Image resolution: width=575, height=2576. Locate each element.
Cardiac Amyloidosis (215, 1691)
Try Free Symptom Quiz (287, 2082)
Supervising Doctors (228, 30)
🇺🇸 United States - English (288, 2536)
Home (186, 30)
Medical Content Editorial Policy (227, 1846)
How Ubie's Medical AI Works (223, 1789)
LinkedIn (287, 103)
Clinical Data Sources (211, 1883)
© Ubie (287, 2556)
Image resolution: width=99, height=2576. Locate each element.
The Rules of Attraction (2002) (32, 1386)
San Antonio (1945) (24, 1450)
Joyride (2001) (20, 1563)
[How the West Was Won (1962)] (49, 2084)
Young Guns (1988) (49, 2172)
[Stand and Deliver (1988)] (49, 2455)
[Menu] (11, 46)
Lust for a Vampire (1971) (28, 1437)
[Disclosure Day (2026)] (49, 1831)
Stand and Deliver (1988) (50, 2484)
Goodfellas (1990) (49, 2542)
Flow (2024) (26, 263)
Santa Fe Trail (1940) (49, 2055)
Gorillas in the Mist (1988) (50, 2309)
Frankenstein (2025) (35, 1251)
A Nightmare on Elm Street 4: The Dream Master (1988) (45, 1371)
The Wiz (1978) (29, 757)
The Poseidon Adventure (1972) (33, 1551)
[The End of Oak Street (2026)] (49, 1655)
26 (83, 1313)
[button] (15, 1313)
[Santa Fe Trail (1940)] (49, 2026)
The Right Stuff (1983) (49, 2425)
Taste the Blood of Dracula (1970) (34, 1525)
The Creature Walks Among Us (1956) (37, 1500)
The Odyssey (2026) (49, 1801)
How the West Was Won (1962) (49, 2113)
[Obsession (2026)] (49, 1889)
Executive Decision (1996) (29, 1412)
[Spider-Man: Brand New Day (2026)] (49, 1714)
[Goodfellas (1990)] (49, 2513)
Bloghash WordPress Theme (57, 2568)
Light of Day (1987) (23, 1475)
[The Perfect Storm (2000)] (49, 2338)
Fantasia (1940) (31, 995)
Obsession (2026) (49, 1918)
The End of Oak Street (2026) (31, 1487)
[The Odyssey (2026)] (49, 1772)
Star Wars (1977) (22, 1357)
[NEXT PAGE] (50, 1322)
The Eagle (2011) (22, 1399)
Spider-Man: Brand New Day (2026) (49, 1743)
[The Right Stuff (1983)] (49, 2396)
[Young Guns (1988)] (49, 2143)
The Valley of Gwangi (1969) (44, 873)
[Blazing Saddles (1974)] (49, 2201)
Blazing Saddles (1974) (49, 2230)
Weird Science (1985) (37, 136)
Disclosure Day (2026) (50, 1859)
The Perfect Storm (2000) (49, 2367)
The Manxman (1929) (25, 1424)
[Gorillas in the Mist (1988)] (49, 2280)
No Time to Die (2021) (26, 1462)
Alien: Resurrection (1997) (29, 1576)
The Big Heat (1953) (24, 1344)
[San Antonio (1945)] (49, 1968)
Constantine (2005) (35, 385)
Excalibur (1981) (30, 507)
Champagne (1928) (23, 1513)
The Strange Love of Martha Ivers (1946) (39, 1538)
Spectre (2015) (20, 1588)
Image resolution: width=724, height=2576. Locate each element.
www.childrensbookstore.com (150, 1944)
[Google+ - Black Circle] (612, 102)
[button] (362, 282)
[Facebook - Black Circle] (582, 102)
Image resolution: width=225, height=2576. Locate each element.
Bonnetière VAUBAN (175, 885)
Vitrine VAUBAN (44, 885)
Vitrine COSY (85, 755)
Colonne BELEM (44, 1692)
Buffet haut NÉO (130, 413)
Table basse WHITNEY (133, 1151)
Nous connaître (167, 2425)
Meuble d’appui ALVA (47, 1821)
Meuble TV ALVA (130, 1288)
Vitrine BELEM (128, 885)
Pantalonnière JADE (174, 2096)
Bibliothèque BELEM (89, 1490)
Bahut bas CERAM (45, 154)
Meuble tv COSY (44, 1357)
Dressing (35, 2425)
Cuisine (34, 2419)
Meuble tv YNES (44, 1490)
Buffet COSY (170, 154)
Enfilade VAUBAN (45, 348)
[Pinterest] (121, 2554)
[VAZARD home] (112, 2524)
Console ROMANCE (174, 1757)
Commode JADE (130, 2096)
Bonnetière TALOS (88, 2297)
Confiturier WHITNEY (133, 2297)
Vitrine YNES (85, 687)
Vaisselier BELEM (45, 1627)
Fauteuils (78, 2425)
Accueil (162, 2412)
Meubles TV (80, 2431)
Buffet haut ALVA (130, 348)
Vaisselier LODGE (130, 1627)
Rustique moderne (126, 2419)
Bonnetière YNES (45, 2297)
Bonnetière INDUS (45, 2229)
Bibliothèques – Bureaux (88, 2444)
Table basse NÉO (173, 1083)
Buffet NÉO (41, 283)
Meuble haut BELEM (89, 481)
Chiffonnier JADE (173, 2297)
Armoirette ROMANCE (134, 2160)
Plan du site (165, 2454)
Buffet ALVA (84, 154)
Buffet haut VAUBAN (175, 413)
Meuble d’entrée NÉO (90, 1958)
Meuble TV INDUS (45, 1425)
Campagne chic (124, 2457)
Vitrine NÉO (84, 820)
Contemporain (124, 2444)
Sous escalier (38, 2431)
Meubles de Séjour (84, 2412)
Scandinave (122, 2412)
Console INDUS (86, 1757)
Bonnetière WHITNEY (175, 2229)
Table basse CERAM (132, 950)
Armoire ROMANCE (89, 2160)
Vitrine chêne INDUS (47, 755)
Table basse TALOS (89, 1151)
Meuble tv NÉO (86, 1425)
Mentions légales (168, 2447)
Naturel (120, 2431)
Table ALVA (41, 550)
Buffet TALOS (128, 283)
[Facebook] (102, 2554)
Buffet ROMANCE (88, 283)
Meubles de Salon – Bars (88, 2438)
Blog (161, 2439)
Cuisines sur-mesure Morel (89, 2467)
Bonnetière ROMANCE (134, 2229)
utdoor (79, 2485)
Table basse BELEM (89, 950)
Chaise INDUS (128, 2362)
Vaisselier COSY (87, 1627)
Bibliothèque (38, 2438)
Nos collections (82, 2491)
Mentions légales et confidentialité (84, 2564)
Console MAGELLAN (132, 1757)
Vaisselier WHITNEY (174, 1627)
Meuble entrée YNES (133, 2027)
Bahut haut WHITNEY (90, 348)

» **What to work on**: Only the lines from the beginning of the material to the line containing "How Ubie's Medical AI Works (223, 1789)" should be echoed, verbatim and in full.

» **Output for this exercise**:
Image resolution: width=575, height=2576. Locate each element.
Cardiac Amyloidosis (215, 1691)
Try Free Symptom Quiz (287, 2082)
Supervising Doctors (228, 30)
🇺🇸 United States - English (288, 2536)
Home (186, 30)
Medical Content Editorial Policy (227, 1846)
How Ubie's Medical AI Works (223, 1789)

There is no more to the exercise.